Fully Fitted Freight (1957)

A documentary on how the railways moved freight in the 1950s, complete with period touches of "Women: Know your place" in the commentary.

As the BFI page on the film says:
At the time, the film would have been seen as a triumphant demonstration of the efficiency and efficacy of British Railways' freight services, and the commentary implies that the system was so vital to the running of the economy that it would probably need to expand indefinitely to keep up with consumer demand. 
However, hindsight reveals that the freight express's days were numbered even then. Many services were axed following the 1963 Beeching Report, and Bristol's huge Midland Road goods depot, where the early part of the film was shot, was closed in 1967.


David Sandbrook said...

This film should be seen as an historical snapshot of the UK in the 1950's.

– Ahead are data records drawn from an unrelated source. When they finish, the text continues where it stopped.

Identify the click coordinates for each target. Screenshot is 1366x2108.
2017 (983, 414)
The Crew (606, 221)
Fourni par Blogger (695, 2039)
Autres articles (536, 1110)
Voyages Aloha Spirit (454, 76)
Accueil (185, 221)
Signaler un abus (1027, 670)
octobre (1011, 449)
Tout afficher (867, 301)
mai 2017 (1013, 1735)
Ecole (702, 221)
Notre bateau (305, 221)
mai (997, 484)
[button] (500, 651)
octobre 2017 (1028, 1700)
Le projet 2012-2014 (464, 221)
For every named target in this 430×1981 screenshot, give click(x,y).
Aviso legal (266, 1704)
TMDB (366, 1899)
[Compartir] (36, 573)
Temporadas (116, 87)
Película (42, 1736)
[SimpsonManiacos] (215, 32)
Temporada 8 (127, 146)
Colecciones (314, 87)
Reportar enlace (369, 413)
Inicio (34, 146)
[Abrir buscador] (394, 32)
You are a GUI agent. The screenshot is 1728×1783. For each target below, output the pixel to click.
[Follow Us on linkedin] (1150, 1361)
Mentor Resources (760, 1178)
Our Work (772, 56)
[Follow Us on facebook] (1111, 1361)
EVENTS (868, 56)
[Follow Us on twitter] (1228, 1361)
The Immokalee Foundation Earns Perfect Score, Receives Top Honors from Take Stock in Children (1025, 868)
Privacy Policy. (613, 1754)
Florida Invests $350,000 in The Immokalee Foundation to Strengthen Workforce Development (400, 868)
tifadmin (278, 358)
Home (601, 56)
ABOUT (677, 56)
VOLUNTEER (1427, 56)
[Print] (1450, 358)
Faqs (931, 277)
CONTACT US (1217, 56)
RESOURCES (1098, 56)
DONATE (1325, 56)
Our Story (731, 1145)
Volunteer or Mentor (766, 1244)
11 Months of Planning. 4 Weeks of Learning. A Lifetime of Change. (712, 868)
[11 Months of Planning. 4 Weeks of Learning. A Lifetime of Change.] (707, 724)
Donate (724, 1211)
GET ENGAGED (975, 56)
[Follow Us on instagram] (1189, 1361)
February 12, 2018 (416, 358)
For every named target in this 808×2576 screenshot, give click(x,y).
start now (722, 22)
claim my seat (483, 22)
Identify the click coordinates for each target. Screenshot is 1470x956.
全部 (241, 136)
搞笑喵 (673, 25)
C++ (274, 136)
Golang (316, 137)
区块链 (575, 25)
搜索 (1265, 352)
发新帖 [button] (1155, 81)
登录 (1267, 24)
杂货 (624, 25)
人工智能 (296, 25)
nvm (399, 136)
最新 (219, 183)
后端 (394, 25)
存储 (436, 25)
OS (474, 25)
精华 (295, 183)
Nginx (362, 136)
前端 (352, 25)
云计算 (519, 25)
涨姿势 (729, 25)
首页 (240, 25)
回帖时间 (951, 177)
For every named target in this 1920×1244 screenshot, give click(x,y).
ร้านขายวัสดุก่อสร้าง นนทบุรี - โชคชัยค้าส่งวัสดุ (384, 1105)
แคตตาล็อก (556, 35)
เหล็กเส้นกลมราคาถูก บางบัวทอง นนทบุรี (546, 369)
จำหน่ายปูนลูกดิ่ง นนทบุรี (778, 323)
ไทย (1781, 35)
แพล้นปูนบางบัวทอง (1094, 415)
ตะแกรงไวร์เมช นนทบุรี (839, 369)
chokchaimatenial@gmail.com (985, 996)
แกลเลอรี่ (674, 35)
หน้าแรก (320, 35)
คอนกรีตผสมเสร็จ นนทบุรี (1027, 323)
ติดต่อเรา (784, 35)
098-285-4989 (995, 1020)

It can be viewed from a number of different perspectives - Railway modellers, social historians, economic and industrial historians, those who like to look back with nostalgia and those who relish any thing about railways. It may be a bit sanitised, just as other fly on the wall doco's are, the grime of working on the railways is there, the occasional shot of a dilapidated building but also on view is the investment made to upgrade and drag the goods and freight service of British Railways up to date. This is how things worked in Britain. Very enjoyable and I wanted more.

David Sandbrook said...

Oh and by the way, it was released just a few years before the Beeching Report that saw the demise of many British Railways services and emasculation to a point that it would be unrecognisable.